Валаам

     Когда у нашей фирмы случился юбилей, мы, недолго думая, собрались съездить на Валаам. Меня всегда влекло на Русский  Север, да и само название - дохристианское, древнее, загадочное - гипнотизировало. На том и порешили, но все оказалось не так уж просто. Валаам, как известно, – архипелаг островов на Ладоге. Ехать надо сначала поездом, потом водой и без ночевки не обойтись. К счастью, мой брат Федор, житель Петрозаводска, был в давних хороших отношениях с  отцом Мефодием, иеромонахом, отвечающим на Валааме  за «связи с миром». И как только согласие отца Мефодия было получено, все остальное упростилось и сложилось: билеты на поезд, фрахтовка небольшого прогулочного судна на Ладоге, отработка маршрута. В установленный день и час наша сплоченная группа загрузилась на поезд «Москва – Мурманск», заняв почти целый вагон. Галдеж молодежи, вырвавшейся в путешествие, изрядно досаждал попутчикам и проводникам. Нам делали замечания, мы извинялись, но все равно тихо сидеть не могли, - всех распирало предчувствие новых впечатлений и открытий.  Выгрузившись из поезда на небольшой станции неподалеку от Ладожского озера, мы со своими узлами и коробками напоминали цыганский табор, с той лишь разницей, что одеты были в одинаковые жёлтые футболки и кепки с крупной римской цифрой «Х» в честь нашего юбилея. По этому случаю мы везли с собой целый бачок баранины, замаринованной на шашлык, для праздничного пира на лоне природы.

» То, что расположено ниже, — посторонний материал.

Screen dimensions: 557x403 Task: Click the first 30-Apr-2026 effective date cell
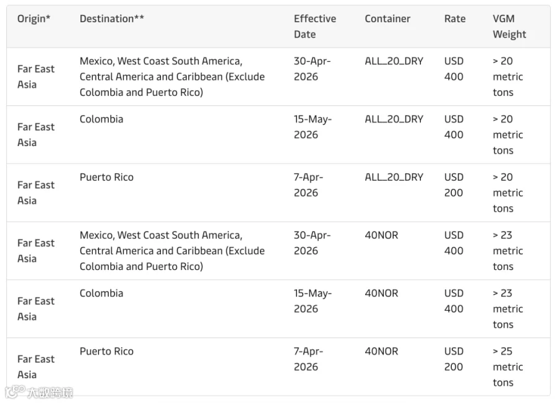[312, 69]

     Вскоре подошел наш корабль, и все в радостном оживлении растеклись по его палубам и салонам, ведь не часто приходится плыть на своем судне по Ладоге, похожей на настоящее море. Несколько часов плаванья прошли незаметно. Быстрая смена освещения – от свинцово-пасмурного до жизнерадостно-веселого, как только проглянет солнце, - завораживала и представляла полнейший контраст с обычной  столичной жизнью. Наконец впереди среди бескрайних северных вод показались острова. Вблизи они представляли собой гранитные окатанные водой и ветрами скалы, густо заросшие еловым лесом. Явственно чувствовался русский дух и русский север. Суровый пейзаж, мглистое небо, свинцовые воды, нешуточная качка и острова, как гранитные твердыни в ожерелье кипящего прибоя.

     Что значит православие для России? За прошедшие века эти понятия так срослись, что разделить их практически невозможно, хотя мы знаем, что было и греческое, и византийское православие, а Россия в эпоху советской власти пыталась прожить без Веры. Однако не вышло, да и не могло, ибо без маковок церквей наши города перестали бы быть сами собой, оскудела бы наша литература, замешанная на христианском мировоззрении, заплутала бы наша мораль, перепутав понятия добра и зла. Морально-этические законы даже в период социализма оставались православными. Боюсь, если у России отнять православную компоненту, она просто перестанет быть сама собой. Отрицать эту очевидность вряд ли возможно Характерно, что после распада Советского Союза возрождение началось через веру, религию, церковь. Города преобразились в первую очередь потому, что обновились храмы, и лишь потом  хлынул капитализм: магазины, кафе, казино. Я видел, таких же безбожников, как и  я, пришедших погулять по Спасо-Преображенскому монастырю в Муроме, потому что забота и тщание, с которыми там все обустроено, дышат любовью и подвижничеством. Монахи с болью рассказывали, что много лет на территории монастыря располагалась воинская часть, а на монастырском кладбище был устроен плац. Сейчас здесь благолепие такое, что растрепанный безалаберный город Муром, еще не осознавший своей уникальной истории и славы,  начинает просыпаться, следуя  живому примеру, поданному монастырем. И так повсюду: восстановленные храмы преображают города и рождают в людях надежду на перемены к лучшему. Без видимых усилий со стороны государства происходит Возрождение православной России, - значит она неотделима от нас, значит потребность в духовной жизни сильнее обстоятельств. Многих наших соотечественников, не верящих теперь уже ни во что, этот факт озадачивает и вызывает смутное чувство мистической тревоги.
Валаам не раз переживал периоды расцвета и полного упадка. С древнейших времен это место было сакральным и притягивало людей. Здесь никто не жил. Здесь поклонялись богам и совершали духовный подвиг, сначала язычники, а потом христиане.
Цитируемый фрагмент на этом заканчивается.